Estaban paseando lentamente. César se paró entonces en seco. – ¿Sabes cómo murió?
–Resbaló sobre una placa de hielo.
–Sí. ¿Sabes dónde?
Lucio se encogió de hombros.
–Creo que en alguna calle de por aquí, en el Palatino.
–Fue exactamente aquí, donde estamos ahora.
Bajo el resplandor plateado de la luz de la luna, no costaba imaginarse el pavimento helado y brillante. Lucio se estremeció.
–Por lo que cuentas, tío, la suya fue una buena muerte… rápida y sin previo aviso. A lo mejor los dioses le proporcionaron una muerte temprana porque se apiadaron de él.
–A lo mejor. Pero la deuda que tenía con tu abuelo ha pesado sobre mis hombros desde entonces. Ni siquiera los dioses pueden cambiar el pasado, y los muertos quedan lejos de nuestro alcance. Pero puedo asegurarte que tú, Lucio, dispondrás de todas las oportunidades necesarias para que te ganes un puesto de honor. Lo habría hecho de todos modos, pues eres pariente mío; pero quería que conocieses el sacrificio de tu abuelo para que entre nosotros dos quede claro lo que sucedió en su día. Me sentiría satisfecho viéndote alcanzar la dignidad que tu abuelo creyó haber perdido.
Lucio reflexionó.
–Gracias por contármelo, tío. No sé muy bien qué decir. – En silencio, se preguntó sobre las palabras que con tanta seriedad había pronunciado César. ¿Qué significaban en aquellos momentos la «dignidad» y el «honor»? En un mundo gobernado por un rey, la antigua carrera política, en la que los hombres competían entre sí como iguales para convertirse en líderes del Estado, había perdido todo su sentido.
Fue como si César le leyera el pensamiento.
–En el futuro, la carrera política no tendrá el mismo significado que tenía para nuestros antepasados.
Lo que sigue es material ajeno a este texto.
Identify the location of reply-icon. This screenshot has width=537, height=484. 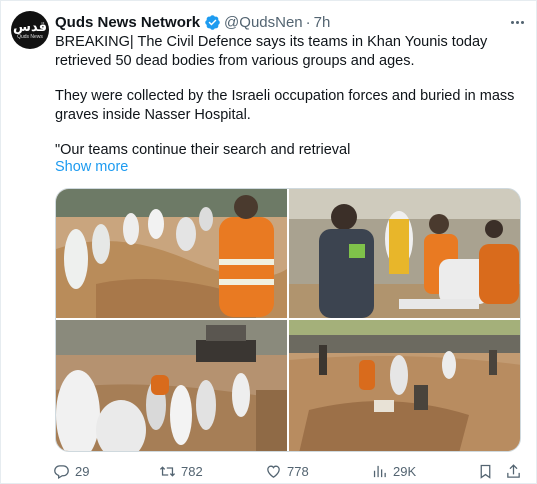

Pero en el campo de batalla, los hombres ambiciosos seguirán pudiéndose ganar la gratitud de Roma, junto con la riqueza personal y la gloria. ¿Puedo confiarte un secreto, Lucio? ¿Algo que no he compartido ni siquiera con Antonio?
Reinició la marcha en dirección a casa de Lucio.
–Mis ambiciones militares, las ambiciones de Roma, son mayores aún de lo que suponen Antonio y los demás. La idea de conquistar Partia les excita, ya lo has visto, pero su imaginación sólo llega hasta ahí. Los planes de César se extienden más allá de la conquista de Partia. Mi sueño es conquistar Partia, sí… y después atravesar el extremo más alejado del mar Euxino, rodearlo y regresar, conquistar Escitia y Germania y todos los territorios que las rodean, atravesar el canal y llegar a Britania, y luego regresar a Italia pasando por la Galia y acabar por donde empecé. Cuando César haya terminado su periplo, el dominio de Roma abarcará un auténtico imperio mundial, limitado a ambos lados por el océano.